▶ [Exercise objective]
Search the data for the word "computer" and copy each line that has it.

= = =

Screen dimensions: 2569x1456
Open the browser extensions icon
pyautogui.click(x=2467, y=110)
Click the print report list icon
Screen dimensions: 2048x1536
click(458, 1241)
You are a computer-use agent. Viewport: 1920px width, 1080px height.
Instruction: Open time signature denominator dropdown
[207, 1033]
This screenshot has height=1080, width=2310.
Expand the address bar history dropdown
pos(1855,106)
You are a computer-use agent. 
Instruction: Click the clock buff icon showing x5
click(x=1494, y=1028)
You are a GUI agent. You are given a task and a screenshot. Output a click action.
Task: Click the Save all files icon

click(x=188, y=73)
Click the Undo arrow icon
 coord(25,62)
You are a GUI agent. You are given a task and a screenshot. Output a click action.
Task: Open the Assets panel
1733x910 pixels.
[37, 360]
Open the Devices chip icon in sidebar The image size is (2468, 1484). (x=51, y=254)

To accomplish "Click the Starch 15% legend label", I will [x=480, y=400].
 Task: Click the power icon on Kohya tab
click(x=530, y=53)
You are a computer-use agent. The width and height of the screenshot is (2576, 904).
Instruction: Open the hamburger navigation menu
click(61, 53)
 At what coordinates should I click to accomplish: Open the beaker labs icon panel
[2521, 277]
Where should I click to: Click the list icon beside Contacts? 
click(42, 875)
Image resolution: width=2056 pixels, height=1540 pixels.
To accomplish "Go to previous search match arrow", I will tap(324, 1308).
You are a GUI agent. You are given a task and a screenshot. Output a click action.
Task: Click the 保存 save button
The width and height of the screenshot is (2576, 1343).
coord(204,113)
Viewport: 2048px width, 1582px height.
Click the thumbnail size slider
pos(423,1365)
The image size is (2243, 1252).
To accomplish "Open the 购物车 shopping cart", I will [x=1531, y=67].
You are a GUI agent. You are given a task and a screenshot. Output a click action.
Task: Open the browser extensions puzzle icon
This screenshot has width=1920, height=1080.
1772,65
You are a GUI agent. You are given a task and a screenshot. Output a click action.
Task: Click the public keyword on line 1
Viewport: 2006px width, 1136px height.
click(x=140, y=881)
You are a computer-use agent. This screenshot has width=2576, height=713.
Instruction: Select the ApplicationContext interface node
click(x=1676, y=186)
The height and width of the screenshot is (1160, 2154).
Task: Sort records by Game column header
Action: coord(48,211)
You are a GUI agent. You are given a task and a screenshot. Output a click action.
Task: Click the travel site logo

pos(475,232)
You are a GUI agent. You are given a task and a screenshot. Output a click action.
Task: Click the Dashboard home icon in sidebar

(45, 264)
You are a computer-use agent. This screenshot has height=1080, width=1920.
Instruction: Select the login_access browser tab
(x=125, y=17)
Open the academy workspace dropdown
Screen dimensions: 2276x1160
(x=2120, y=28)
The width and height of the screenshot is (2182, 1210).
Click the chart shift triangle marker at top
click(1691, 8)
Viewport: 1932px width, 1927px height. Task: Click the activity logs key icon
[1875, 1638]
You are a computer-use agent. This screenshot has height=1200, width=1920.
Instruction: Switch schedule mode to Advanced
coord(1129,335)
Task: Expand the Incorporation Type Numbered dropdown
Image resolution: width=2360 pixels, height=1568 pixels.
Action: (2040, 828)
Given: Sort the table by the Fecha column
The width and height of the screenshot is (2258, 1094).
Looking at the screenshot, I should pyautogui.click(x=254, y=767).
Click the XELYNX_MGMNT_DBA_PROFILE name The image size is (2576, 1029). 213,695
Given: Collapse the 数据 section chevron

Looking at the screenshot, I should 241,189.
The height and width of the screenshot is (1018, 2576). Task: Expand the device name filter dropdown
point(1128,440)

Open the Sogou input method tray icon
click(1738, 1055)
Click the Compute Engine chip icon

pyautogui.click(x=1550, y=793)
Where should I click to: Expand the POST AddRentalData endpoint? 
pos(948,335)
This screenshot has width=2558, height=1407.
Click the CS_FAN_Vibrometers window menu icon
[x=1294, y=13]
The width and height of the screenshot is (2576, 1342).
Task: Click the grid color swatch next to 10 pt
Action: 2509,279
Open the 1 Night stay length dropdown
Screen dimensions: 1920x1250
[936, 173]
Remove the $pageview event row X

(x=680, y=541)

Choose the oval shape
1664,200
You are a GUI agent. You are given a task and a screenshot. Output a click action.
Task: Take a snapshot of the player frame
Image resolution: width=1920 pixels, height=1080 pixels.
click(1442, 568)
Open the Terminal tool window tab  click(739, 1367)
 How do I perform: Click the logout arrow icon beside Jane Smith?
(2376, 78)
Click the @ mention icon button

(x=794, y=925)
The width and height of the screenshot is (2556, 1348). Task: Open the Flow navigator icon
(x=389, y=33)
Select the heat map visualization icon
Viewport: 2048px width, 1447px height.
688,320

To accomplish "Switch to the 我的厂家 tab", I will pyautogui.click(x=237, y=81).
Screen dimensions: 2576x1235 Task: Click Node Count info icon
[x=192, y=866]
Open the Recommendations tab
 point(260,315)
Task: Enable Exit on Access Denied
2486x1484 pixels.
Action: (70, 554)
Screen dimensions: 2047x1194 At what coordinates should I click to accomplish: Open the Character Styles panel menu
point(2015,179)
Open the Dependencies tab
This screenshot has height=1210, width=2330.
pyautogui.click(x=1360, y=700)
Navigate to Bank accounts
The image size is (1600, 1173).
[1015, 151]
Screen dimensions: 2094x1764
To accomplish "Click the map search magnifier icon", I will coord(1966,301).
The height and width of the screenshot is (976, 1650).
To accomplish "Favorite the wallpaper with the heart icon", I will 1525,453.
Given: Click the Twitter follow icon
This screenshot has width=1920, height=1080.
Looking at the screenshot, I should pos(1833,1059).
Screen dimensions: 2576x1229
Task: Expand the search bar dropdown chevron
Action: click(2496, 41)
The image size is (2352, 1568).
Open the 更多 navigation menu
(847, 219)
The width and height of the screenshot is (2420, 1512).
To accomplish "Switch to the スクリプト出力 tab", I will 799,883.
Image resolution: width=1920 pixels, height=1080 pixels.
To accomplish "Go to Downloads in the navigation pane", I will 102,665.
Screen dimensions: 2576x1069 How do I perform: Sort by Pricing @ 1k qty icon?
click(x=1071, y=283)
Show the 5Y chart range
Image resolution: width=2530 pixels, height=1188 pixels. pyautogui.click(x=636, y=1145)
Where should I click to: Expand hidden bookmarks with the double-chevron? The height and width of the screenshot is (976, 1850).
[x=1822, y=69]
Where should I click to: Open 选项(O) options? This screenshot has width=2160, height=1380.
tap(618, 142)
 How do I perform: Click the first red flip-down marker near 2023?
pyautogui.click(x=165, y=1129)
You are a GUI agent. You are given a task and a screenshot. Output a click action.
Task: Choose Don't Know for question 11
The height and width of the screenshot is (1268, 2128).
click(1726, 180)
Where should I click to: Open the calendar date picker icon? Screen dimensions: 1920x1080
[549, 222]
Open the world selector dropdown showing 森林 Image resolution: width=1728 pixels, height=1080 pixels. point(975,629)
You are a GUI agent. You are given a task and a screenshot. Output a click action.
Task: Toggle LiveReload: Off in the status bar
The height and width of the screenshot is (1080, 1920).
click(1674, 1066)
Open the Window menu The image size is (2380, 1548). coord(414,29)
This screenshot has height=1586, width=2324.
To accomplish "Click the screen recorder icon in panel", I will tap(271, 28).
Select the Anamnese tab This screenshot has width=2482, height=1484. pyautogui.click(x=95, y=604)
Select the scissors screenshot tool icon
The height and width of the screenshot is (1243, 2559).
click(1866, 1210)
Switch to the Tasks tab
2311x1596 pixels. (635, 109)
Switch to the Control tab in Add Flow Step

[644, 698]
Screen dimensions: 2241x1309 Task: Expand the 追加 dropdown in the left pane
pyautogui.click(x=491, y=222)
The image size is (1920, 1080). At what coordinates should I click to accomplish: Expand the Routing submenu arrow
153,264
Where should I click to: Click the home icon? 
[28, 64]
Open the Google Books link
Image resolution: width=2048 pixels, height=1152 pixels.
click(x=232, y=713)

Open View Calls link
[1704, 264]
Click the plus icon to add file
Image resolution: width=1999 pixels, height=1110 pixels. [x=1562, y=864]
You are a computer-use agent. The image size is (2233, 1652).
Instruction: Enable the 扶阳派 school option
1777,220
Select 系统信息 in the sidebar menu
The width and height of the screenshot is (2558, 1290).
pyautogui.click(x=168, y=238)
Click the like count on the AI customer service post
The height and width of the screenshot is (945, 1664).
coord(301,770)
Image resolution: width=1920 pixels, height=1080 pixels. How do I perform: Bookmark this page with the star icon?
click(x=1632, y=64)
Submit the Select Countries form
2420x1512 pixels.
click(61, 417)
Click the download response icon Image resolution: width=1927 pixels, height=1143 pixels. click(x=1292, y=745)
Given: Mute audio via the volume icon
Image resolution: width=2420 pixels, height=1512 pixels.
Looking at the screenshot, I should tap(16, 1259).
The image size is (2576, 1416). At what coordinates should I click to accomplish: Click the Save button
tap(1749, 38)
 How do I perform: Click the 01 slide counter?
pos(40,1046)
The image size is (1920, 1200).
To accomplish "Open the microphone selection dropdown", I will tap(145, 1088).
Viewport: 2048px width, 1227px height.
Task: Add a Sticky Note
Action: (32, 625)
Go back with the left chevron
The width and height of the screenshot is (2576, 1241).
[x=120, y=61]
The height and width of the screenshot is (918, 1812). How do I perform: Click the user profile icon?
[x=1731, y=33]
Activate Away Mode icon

= = =

▶ [Output of the exercise]
You are a computer-use agent. Viewport: 1920px width, 1080px height.
You are a computer-use agent. 
You are a computer-use agent. The width and height of the screenshot is (2576, 904).
You are a computer-use agent. This screenshot has width=2576, height=713.
You are a computer-use agent. This screenshot has height=1080, width=1920.
You are a computer-use agent. This screenshot has height=1200, width=1920.
You are a computer-use agent. The image size is (2233, 1652).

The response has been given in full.